=== Page extract ===
Lying Doctors Create a Slippery Slope
Written by: Dr. Kathy Gennuso
In a recent article in the NY Times, “When Doctors Need to Lie,” (available here) the author debated with himself the benefits and risks of paternalism, assuring himself that experience has taught him there is a place for it. Maybe — but it is a very slippery slope. Once physicians begin to assert their opinions and beliefs over those of the patient, the physician has crossed the line. Quality of patient care is affected by the treatments that patients receive, as well as by the behavior of their healthcare professionals. Paternalistic physicians may feel justified in deception and choose not to provide their patients with complete, open, and truthful information regarding treatment procedures, especially for terminal illness. Paternalism can lead physicians to willfully ignore patient decisions or not disclose adverse events.
Paternalism can also invade patient advocacy: advocates walk a fine line between patient representation and paternalism. If advocates do not adequately represent patients’ own views, but instead support decisions they believe are best for patients, then they are not acting as advocates, but paternalists. Advocacy pursued in this way is morally wrong because it’s disguised as representation of patient preferences.
Both hospitals and their physicians have great power. With great power comes great responsibility—the responsibility to use the power of ability, advanced skills, and experience to provide patients with high quality care, but not use power to usurp patients’ rights and make their decisions. In some cases of “benevolent” paternalism, patients don’t give up their rights – they’re being taken.

Stored items:
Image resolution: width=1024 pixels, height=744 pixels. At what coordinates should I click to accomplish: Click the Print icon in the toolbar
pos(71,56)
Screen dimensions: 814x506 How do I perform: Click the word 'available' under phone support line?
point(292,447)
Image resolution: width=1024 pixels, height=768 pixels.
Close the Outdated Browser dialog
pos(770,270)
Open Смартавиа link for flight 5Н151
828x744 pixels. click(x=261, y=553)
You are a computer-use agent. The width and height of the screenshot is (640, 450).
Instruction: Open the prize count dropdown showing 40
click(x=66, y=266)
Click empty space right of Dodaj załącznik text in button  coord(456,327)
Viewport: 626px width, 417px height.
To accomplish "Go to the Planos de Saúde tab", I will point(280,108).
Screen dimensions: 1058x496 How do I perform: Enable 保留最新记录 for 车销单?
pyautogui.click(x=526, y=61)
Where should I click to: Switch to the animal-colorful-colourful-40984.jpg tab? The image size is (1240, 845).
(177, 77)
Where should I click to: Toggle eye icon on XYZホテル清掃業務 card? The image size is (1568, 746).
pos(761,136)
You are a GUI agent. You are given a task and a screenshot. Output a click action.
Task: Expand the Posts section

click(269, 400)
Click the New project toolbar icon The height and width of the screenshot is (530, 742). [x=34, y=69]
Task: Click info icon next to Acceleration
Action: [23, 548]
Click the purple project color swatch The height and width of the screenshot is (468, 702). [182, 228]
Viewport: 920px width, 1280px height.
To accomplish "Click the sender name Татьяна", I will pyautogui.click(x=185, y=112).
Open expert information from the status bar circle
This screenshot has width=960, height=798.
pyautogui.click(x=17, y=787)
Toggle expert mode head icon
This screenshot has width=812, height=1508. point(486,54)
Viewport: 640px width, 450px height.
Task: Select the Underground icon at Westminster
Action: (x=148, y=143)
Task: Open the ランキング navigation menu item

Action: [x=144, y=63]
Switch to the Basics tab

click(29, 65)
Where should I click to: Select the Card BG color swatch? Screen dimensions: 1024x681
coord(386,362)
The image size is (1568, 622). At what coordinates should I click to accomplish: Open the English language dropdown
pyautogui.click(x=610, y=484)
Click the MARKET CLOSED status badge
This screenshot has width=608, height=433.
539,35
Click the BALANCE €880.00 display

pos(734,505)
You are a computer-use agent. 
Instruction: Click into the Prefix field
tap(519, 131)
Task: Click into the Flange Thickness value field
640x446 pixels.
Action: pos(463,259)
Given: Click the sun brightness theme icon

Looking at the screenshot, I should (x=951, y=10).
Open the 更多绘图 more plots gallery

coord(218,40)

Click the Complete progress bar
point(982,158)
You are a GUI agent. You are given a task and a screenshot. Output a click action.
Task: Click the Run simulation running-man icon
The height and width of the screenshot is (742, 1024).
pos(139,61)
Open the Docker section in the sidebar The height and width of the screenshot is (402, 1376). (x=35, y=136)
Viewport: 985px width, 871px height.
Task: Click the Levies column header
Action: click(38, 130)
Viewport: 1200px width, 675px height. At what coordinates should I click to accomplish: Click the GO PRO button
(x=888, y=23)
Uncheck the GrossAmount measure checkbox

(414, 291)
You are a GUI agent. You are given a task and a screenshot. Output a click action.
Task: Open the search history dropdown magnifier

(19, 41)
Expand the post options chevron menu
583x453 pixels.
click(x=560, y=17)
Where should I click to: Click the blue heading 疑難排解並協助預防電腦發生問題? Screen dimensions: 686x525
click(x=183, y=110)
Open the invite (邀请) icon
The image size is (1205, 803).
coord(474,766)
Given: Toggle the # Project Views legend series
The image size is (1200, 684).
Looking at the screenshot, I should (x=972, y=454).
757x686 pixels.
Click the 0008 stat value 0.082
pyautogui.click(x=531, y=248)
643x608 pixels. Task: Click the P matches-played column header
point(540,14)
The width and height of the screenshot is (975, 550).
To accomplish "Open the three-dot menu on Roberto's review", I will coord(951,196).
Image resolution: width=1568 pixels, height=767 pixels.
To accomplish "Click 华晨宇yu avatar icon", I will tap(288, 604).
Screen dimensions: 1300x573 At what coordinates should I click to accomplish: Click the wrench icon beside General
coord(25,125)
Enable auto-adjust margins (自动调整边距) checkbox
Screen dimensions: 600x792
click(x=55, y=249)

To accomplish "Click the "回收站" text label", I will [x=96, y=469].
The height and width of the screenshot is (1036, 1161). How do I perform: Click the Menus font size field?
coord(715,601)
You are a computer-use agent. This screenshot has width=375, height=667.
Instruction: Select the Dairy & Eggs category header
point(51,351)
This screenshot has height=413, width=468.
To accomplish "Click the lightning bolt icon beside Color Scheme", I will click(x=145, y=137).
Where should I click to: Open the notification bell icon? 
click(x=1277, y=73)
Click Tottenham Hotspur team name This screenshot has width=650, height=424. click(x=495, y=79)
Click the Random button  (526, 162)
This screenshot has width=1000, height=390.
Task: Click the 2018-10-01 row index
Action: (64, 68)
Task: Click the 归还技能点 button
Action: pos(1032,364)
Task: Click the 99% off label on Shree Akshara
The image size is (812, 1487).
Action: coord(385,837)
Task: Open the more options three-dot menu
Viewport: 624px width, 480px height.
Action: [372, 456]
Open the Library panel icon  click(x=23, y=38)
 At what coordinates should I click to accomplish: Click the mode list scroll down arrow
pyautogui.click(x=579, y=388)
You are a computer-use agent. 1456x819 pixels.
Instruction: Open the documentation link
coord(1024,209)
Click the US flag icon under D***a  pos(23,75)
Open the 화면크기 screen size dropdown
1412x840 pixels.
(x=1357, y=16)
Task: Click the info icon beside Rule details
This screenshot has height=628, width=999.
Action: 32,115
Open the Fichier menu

=== What the task requires ===
Copy the passage of the essay on paternalism in medicine from "Paternalism can also" to "of patient preferences.".

=== Output ===
Paternalism can also invade patient advocacy: advocates walk a fine line between patient representation and paternalism. If advocates do not adequately represent patients’ own views, but instead support decisions they believe are best for patients, then they are not acting as advocates, but paternalists. Advocacy pursued in this way is morally wrong because it’s disguised as representation of patient preferences.